Homes and Places

The discussion of Place in Native American culture was brief, a mere footnote to an undergraduate lecture on Native American Arts. But I was fascinated by the concept that some locations are more than a set of coordinates or a landscape. Some locations have a spirit to them which makes them sacred, or the opposite. These locations become places. Many different belief systems incorporate similar ideas. Catholic churches have hallowed ground where the sinful are not allowed to be buried. Moses removed the sandals from his feet at the site of the burning bush because the events there made the ground itself sacred. My own religion dedicates temples and churches to their purposes. Even secular organizations acknowledge that the events of a particular location make the spot special. This is why there are memorials at sites of great triumph or tragedy. This is why we have the 9/11 memorial, Tours through Dachau, and Abraham Lincoln’s home.

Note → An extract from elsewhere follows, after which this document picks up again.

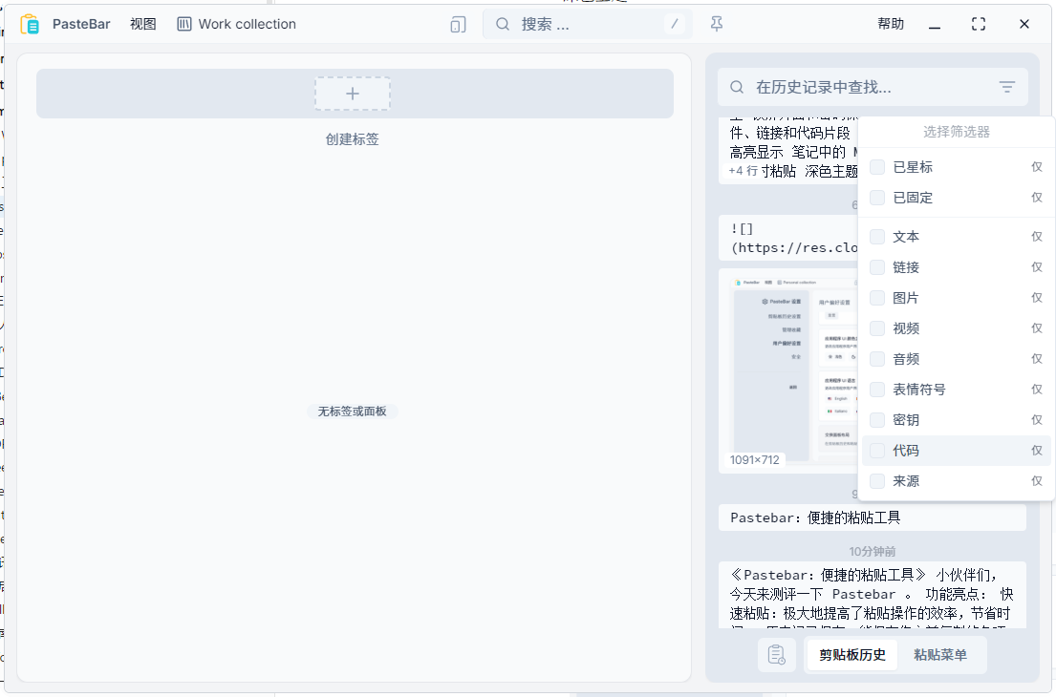Screen dimensions: 1056x697
Task: Select the 剪贴板历史 tab
Action: click(x=851, y=655)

I was fascinated by place because I believed it. I had seen the way teenagers on a tour through Alcatraz prison became subdued, their moods affected by the feel of the island. I had stood at the Vietnam Memorial and touched row upon row of names which impressed upon me the weight of events that took place half a world away. I looked up into the giant stone face of Abraham Lincoln and walked the steps of the capitol building and pondered those who had gone before me. Most of these places were very consciously created. Structures and memorials are arranged specifically to affect those who visit. The intention in no way diminishes the power of the created places. I can not think of a more consciously created place than Washington D.C. Every thing about it is planned. It declares in art and buildings that it matters, that what happens there matters. Washington D.C. declares importance. I felt that when I visited, even before I learned about place as a concept.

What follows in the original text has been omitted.